Problem description: Write the data out again exactly and in full.

Records to process:
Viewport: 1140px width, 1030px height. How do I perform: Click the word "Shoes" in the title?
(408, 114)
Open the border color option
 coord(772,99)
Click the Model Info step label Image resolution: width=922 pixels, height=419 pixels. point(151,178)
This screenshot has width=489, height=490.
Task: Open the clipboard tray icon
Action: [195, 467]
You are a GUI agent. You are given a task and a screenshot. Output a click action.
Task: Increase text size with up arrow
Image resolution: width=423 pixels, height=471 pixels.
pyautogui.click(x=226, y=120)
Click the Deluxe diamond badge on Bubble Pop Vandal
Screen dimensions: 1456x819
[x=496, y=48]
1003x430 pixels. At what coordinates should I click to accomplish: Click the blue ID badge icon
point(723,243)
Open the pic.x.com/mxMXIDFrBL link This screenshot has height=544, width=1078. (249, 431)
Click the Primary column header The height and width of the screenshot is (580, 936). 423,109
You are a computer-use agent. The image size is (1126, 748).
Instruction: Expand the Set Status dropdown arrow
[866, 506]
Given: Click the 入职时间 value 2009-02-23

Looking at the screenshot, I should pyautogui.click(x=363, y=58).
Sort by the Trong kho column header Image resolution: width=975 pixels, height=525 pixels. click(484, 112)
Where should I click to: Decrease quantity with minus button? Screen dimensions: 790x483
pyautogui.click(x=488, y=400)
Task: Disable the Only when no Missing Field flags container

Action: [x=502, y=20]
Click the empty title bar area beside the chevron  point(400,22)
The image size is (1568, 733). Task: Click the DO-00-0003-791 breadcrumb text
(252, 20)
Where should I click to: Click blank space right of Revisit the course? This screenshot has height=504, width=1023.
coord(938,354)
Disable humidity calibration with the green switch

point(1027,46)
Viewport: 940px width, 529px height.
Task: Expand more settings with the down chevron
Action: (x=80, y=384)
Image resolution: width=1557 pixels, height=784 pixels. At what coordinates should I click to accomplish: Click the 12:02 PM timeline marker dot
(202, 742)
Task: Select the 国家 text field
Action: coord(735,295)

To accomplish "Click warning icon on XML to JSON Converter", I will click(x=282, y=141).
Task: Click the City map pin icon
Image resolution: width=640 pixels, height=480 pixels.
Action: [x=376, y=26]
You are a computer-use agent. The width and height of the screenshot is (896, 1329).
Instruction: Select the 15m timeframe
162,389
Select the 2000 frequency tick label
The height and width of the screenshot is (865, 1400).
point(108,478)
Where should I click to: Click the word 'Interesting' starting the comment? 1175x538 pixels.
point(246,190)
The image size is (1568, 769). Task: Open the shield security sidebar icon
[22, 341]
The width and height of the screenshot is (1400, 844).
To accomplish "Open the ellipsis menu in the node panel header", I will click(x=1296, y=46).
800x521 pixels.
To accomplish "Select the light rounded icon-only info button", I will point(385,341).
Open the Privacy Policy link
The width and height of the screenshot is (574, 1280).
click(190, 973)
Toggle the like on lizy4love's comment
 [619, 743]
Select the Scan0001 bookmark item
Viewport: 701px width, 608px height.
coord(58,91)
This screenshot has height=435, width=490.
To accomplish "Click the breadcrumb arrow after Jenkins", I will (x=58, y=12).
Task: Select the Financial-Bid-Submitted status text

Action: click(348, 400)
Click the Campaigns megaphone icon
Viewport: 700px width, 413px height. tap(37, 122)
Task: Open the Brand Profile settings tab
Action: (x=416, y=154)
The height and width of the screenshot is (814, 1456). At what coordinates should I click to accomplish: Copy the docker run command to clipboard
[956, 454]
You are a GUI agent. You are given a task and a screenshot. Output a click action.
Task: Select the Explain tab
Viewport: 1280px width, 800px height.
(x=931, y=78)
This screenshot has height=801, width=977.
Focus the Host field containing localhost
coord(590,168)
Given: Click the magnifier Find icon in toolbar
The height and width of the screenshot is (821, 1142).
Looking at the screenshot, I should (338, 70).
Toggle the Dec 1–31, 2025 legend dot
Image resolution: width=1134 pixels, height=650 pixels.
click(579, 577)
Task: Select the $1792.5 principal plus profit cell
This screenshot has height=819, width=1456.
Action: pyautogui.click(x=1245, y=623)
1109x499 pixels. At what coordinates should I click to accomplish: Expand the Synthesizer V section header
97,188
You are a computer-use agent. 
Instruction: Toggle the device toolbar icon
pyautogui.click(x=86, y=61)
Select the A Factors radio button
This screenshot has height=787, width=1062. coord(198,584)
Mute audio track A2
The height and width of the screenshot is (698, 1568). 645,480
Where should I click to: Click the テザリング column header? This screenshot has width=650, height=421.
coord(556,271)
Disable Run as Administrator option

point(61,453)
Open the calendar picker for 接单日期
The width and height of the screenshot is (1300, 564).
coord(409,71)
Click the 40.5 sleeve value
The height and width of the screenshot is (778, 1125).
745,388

Problem solution:
Viewport: 1140px width, 1030px height. How do I perform: Click the word "Shoes" in the title?
(408, 114)
Open the border color option
 coord(772,99)
Click the Model Info step label Image resolution: width=922 pixels, height=419 pixels. point(151,178)
This screenshot has width=489, height=490.
Task: Open the clipboard tray icon
Action: [195, 467]
You are a GUI agent. You are given a task and a screenshot. Output a click action.
Task: Increase text size with up arrow
Image resolution: width=423 pixels, height=471 pixels.
pyautogui.click(x=226, y=120)
Click the Deluxe diamond badge on Bubble Pop Vandal
Screen dimensions: 1456x819
[x=496, y=48]
1003x430 pixels. At what coordinates should I click to accomplish: Click the blue ID badge icon
point(723,243)
Open the pic.x.com/mxMXIDFrBL link This screenshot has height=544, width=1078. (249, 431)
Click the Primary column header The height and width of the screenshot is (580, 936). 423,109
You are a computer-use agent. The image size is (1126, 748).
Instruction: Expand the Set Status dropdown arrow
[866, 506]
Given: Click the 入职时间 value 2009-02-23

Looking at the screenshot, I should pyautogui.click(x=363, y=58).
Sort by the Trong kho column header Image resolution: width=975 pixels, height=525 pixels. click(484, 112)
Where should I click to: Decrease quantity with minus button? Screen dimensions: 790x483
pyautogui.click(x=488, y=400)
Task: Disable the Only when no Missing Field flags container

Action: [x=502, y=20]
Click the empty title bar area beside the chevron  point(400,22)
The image size is (1568, 733). Task: Click the DO-00-0003-791 breadcrumb text
(252, 20)
Where should I click to: Click blank space right of Revisit the course? This screenshot has height=504, width=1023.
coord(938,354)
Disable humidity calibration with the green switch

point(1027,46)
Viewport: 940px width, 529px height.
Task: Expand more settings with the down chevron
Action: (x=80, y=384)
Image resolution: width=1557 pixels, height=784 pixels. At what coordinates should I click to accomplish: Click the 12:02 PM timeline marker dot
(202, 742)
Task: Select the 国家 text field
Action: coord(735,295)

To accomplish "Click warning icon on XML to JSON Converter", I will click(x=282, y=141).
Task: Click the City map pin icon
Image resolution: width=640 pixels, height=480 pixels.
Action: [x=376, y=26]
You are a computer-use agent. The width and height of the screenshot is (896, 1329).
Instruction: Select the 15m timeframe
162,389
Select the 2000 frequency tick label
The height and width of the screenshot is (865, 1400).
point(108,478)
Where should I click to: Click the word 'Interesting' starting the comment? 1175x538 pixels.
point(246,190)
The image size is (1568, 769). Task: Open the shield security sidebar icon
[22, 341]
The width and height of the screenshot is (1400, 844).
To accomplish "Open the ellipsis menu in the node panel header", I will click(x=1296, y=46).
800x521 pixels.
To accomplish "Select the light rounded icon-only info button", I will point(385,341).
Open the Privacy Policy link
The width and height of the screenshot is (574, 1280).
click(190, 973)
Toggle the like on lizy4love's comment
 [619, 743]
Select the Scan0001 bookmark item
Viewport: 701px width, 608px height.
coord(58,91)
This screenshot has height=435, width=490.
To accomplish "Click the breadcrumb arrow after Jenkins", I will (x=58, y=12).
Task: Select the Financial-Bid-Submitted status text

Action: click(348, 400)
Click the Campaigns megaphone icon
Viewport: 700px width, 413px height. tap(37, 122)
Task: Open the Brand Profile settings tab
Action: (x=416, y=154)
The height and width of the screenshot is (814, 1456). At what coordinates should I click to accomplish: Copy the docker run command to clipboard
[956, 454]
You are a GUI agent. You are given a task and a screenshot. Output a click action.
Task: Select the Explain tab
Viewport: 1280px width, 800px height.
(x=931, y=78)
This screenshot has height=801, width=977.
Focus the Host field containing localhost
coord(590,168)
Given: Click the magnifier Find icon in toolbar
The height and width of the screenshot is (821, 1142).
Looking at the screenshot, I should (338, 70).
Toggle the Dec 1–31, 2025 legend dot
Image resolution: width=1134 pixels, height=650 pixels.
click(579, 577)
Task: Select the $1792.5 principal plus profit cell
This screenshot has height=819, width=1456.
Action: pyautogui.click(x=1245, y=623)
1109x499 pixels. At what coordinates should I click to accomplish: Expand the Synthesizer V section header
97,188
You are a computer-use agent. 
Instruction: Toggle the device toolbar icon
pyautogui.click(x=86, y=61)
Select the A Factors radio button
This screenshot has height=787, width=1062. coord(198,584)
Mute audio track A2
The height and width of the screenshot is (698, 1568). 645,480
Where should I click to: Click the テザリング column header? This screenshot has width=650, height=421.
coord(556,271)
Disable Run as Administrator option

point(61,453)
Open the calendar picker for 接单日期
The width and height of the screenshot is (1300, 564).
coord(409,71)
Click the 40.5 sleeve value
The height and width of the screenshot is (778, 1125).
745,388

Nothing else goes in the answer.